Couronne de Bréona

Ce weekend-là, la météo n’offrait qu’une courte fenêtre stable et dégagée. Aussi, pour profiter de notre temps libre en montagne, nous devions choisir de nous rabattre sur une course brève et, bien que la traversée de la Couronne de Bréona soit plutôt longue, en contradiction apparente avec nos contraintes, elle offre une magnifique opportunité d’évasion, engagée, et laisse la possibilité de se dégager au niveau du premier clocher, au niveau du premier quart de la traversée.

Au pied du glacier de Moiry, dans la fraicheur matinale, nous doutions de notre décision. Le plafond nuageux trainait juste au-dessus et gouttait sur nos têtes. La météo qui s’affichait sur nos portables montrait les vagues pluvieuses que l’Italie s’apprêtait à exporter. Cependant, un bon bol d’air ne pouvait que nous être profitable, on se mit donc en marche, franchissant gaillardement la moraine bordant le glacier, pour gagner les gazons et pierriers à la base de la Couronne. Et, comme il est d’usage de récompenser les courageux, le ciel bleu et un premier rayon de soleil nous accueillaient plus haut, au débouché de la brume, offrant à nos regards la vue d’une magnifique mer de brouillard couvrant le Val d’Anniviers, la Vallée du Rhône et sans doute encore toute l’Europe ; premier cadeau. Une deuxième surprise nous attendait dans le pierrier. Les grosses pierres rugueuses et mattes, sur lesquelles on marche d’ordinaire sans difficulté et que l’on franchit aisément, étaient recouvertes d’une très fine couche de glace, invisible, due sans doute au gel du brouillard pendant la nuit. On était sur une patinoire de blocs irréguliers, pleine de trous et de pointes menaçantes. A l’inverse d’une démarche normale, mieux valait coincer nos chaussures entre les pierres et dans les trous, plutôt que de choisir les surfaces les plus planes. On évoluait maladroitement, à quatre pattes, ridicules alpinistes dans un pays redevenu celui des yétis. C’est la limite de la neige, un peu plus haut, qui allait nous rendre notre statut d’homo sapiens sapiens, les premiers millimètres de neige collés aux pierres nous permettant de nous redresser, nos semelles crochant à nouveau correctement. Plus haut, où il avait probablement neigé plus longtemps, tout est recouvert d’une couche d’une bonne dizaine de centimètres. Ça sent déjà un peu l’hiver. Une trace fraîche dans la neige nous interpelle : marmotte, renard, lynx, loup ? Vraisemblablement trop petit pour le yéti. Sur un petit replat, au pied du col, un névé résiduel facilite notre progression, puis la pente se redresse. Le soleil chauffe déjà un peu, le verglas disparait, la neige se fait plus éparse, on retrouve le gravier du sentier et on atteint le col.

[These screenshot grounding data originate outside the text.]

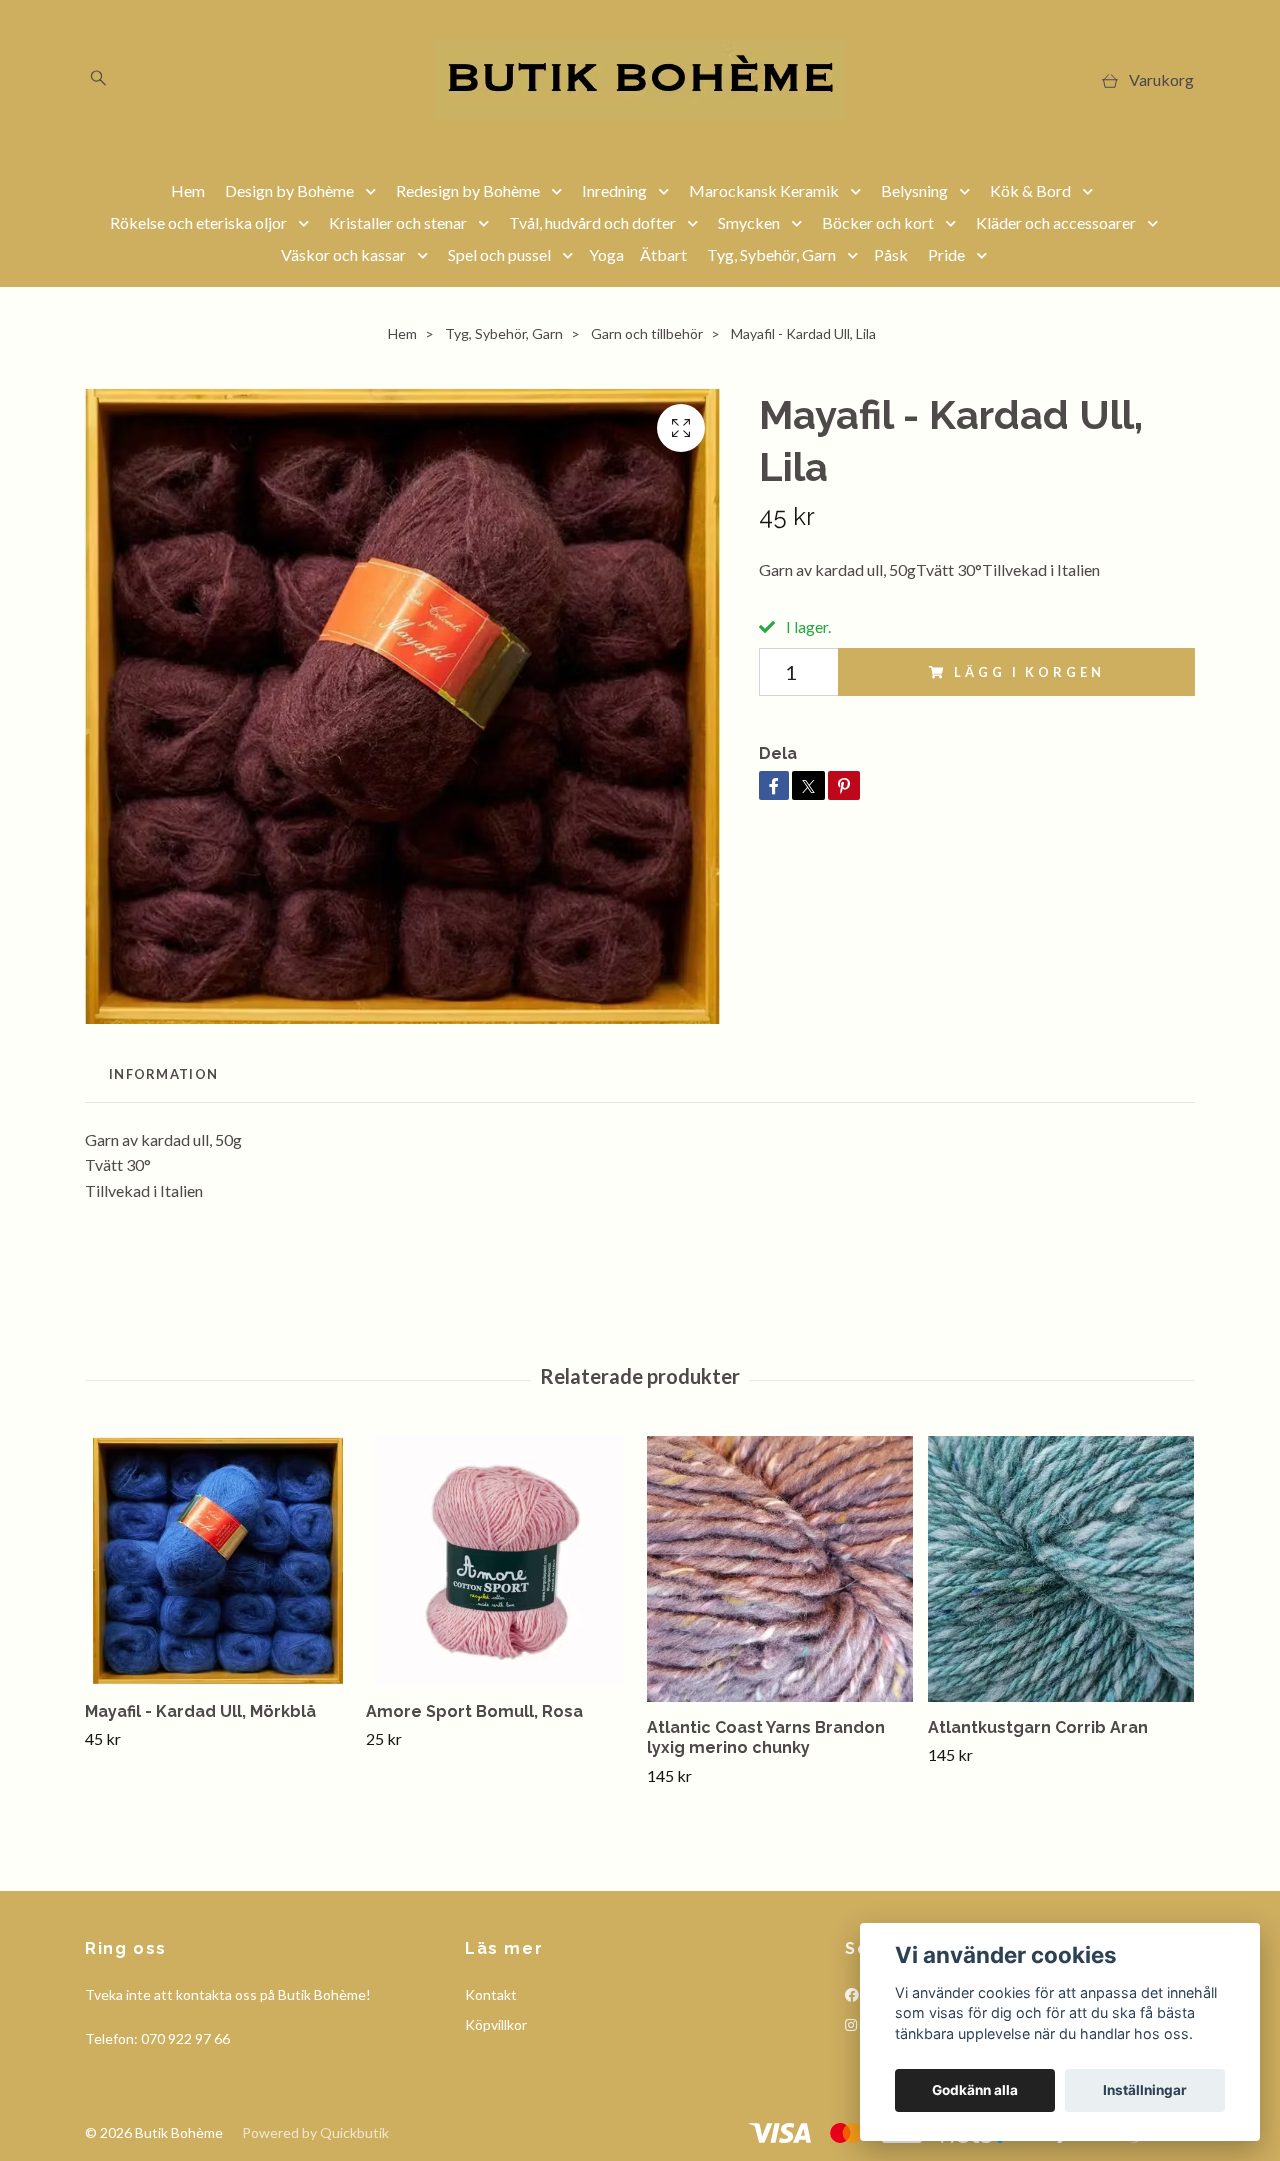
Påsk (891, 254)
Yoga (606, 254)
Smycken (749, 222)
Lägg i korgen (1029, 672)
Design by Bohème (289, 190)
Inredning (614, 190)
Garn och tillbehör (647, 333)
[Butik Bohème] (640, 79)
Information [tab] (163, 1074)
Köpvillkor (496, 2024)
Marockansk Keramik (764, 190)
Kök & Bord (1030, 190)
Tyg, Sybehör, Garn (771, 254)
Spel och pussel (499, 254)
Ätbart (663, 254)
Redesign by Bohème (468, 190)
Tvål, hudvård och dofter (592, 222)
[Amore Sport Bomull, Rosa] (499, 1561)
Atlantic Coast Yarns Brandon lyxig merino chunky (766, 1738)
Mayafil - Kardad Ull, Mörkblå (200, 1711)
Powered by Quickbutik (315, 2132)
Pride (946, 254)
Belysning (914, 190)
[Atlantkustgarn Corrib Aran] (1061, 1569)
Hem (188, 190)
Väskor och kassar (343, 254)
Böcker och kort (878, 222)
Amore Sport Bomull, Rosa (474, 1711)
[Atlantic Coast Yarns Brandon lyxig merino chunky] (780, 1569)
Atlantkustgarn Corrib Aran (1038, 1727)
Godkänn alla (975, 2090)
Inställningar (1145, 2090)
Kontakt (491, 1994)
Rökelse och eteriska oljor (198, 222)
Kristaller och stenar (398, 222)
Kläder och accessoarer (1056, 222)
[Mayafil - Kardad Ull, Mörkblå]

Le démarrage est un peu déroutant. On s’enfonce dans une espèce de dièdre en renfoncement sans issue apparente. De cet endroit, par un premier pas aérien sur la gauche, on atteint des prises bien marquées sur la paroi. De là, la progression est évidente et plutôt facile. On veille simplement à suivre le fil de l’arête au plus près. La neige, résiduelle dans quelques creux à l’ombre, disparait rapidement. Quelques coinceurs assurent la progression et on atteint le premier clocher.

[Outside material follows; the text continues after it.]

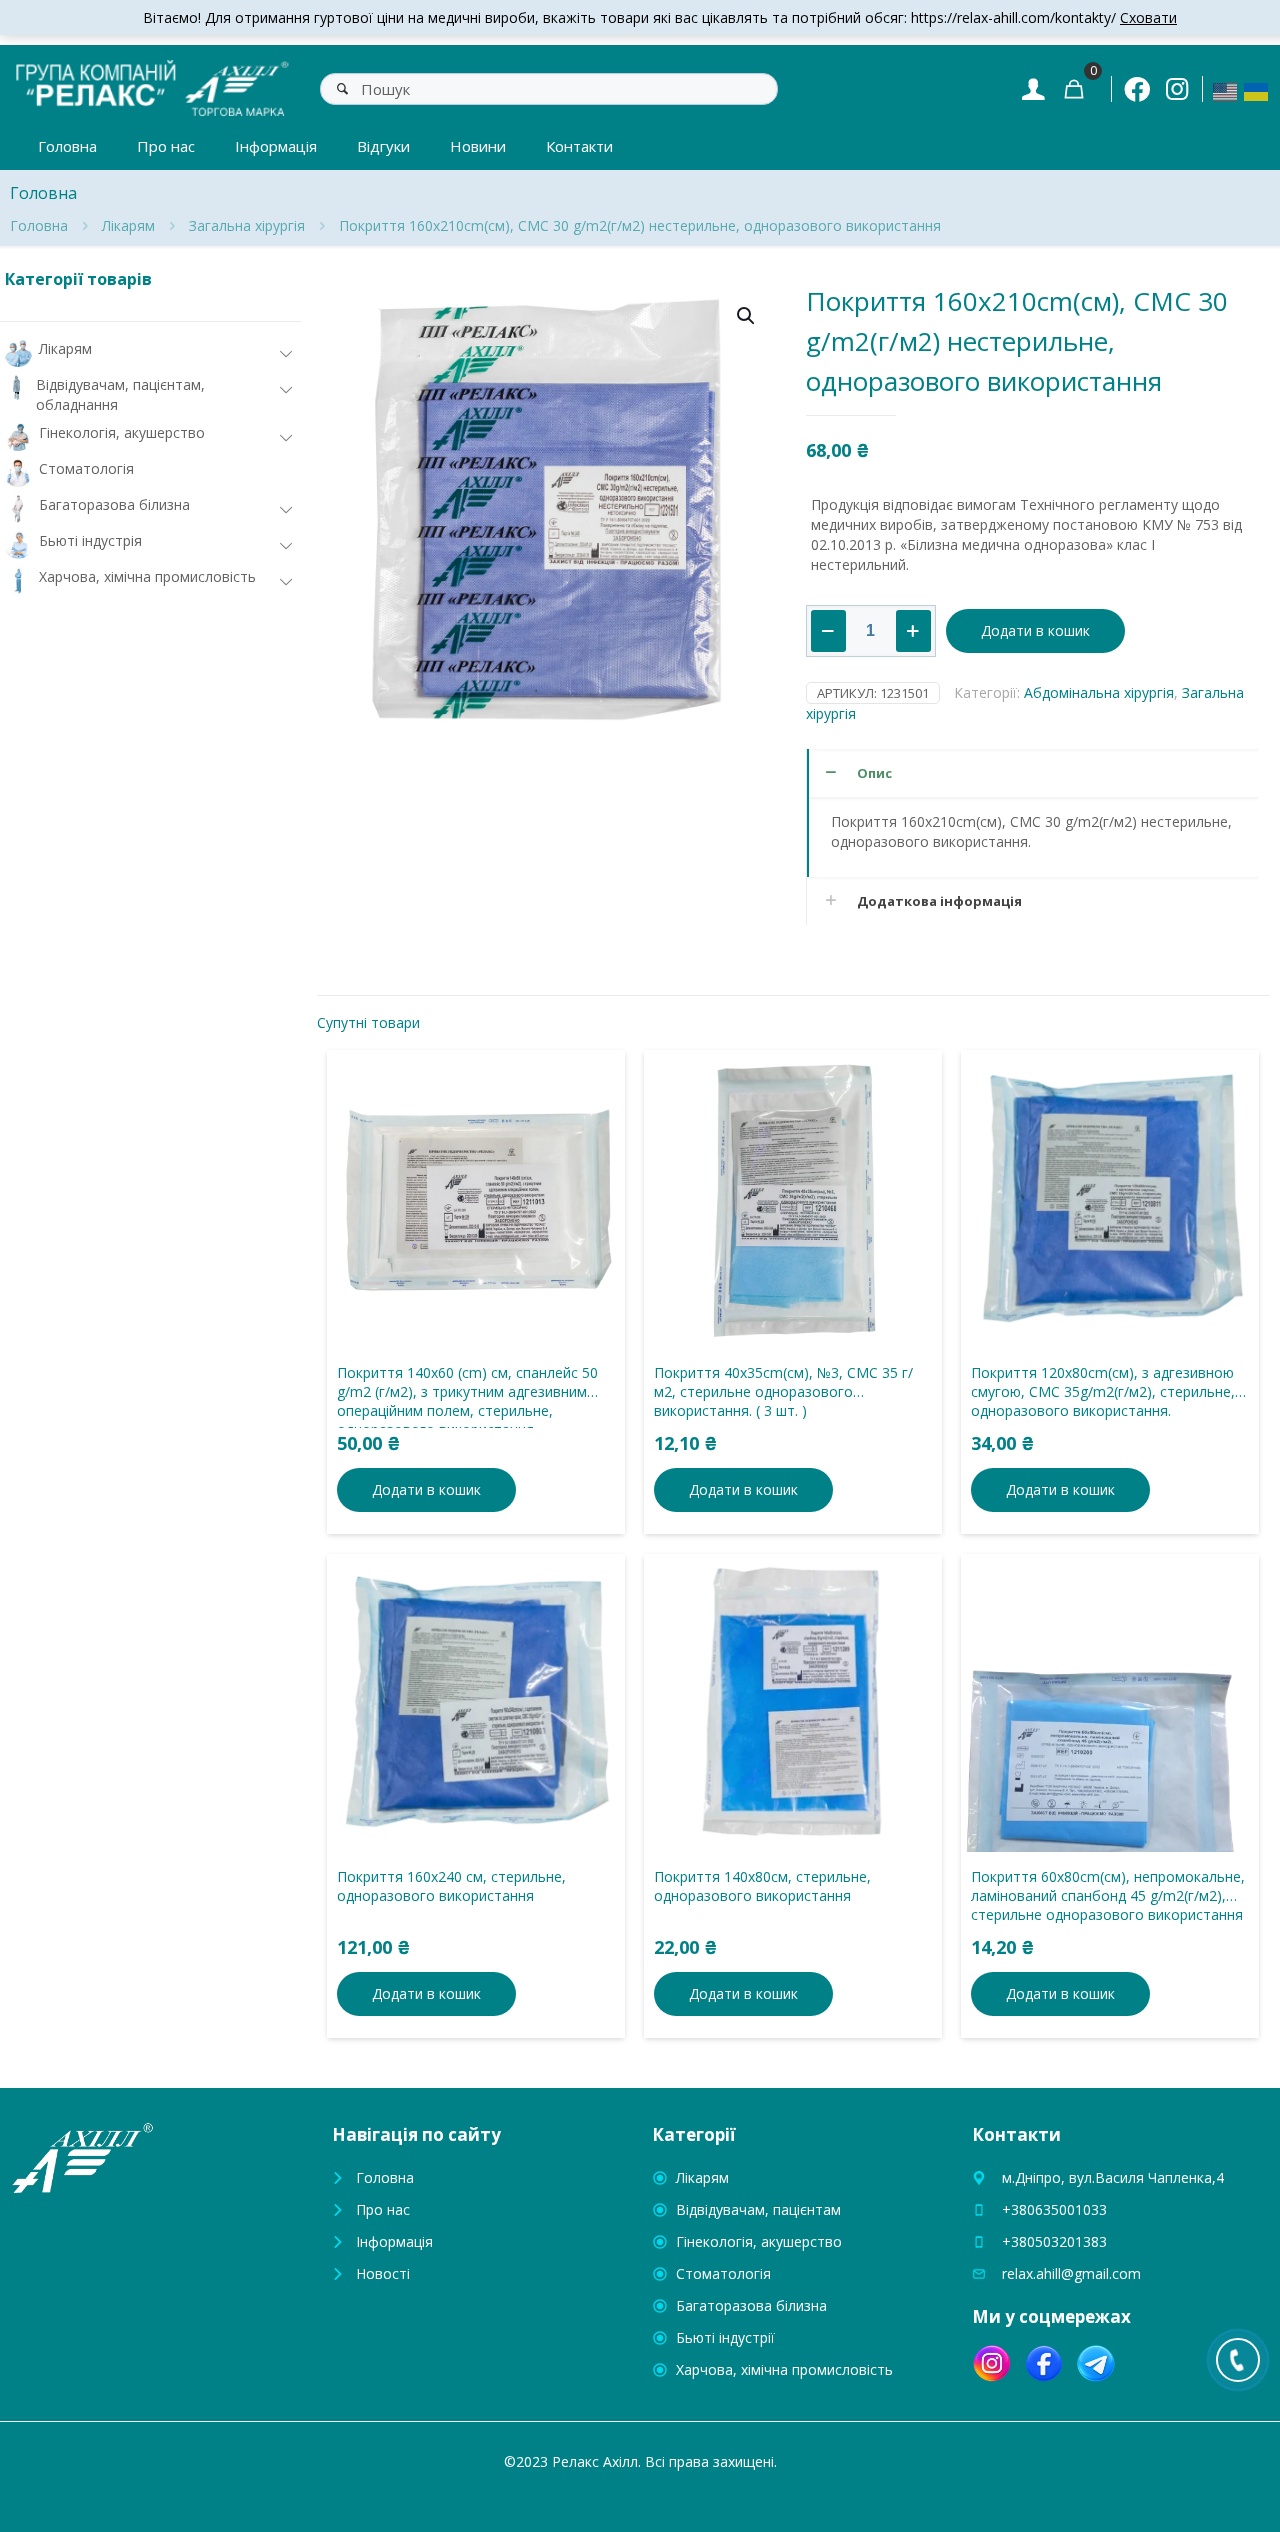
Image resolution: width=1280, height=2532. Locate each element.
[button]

Encore loin à l’horizon, les nuages s’amoncellent au Sud et glissent imperceptiblement vers nous. Vraisemblablement, nous n’aurons qu’une heure devant nous, juste le temps de revenir sur nos pas et de regagner le col avant que le ciel ne se bouche et d’être atteint par le premier grésil et plus bas, par une petite pluie fine intermittente, agaçante.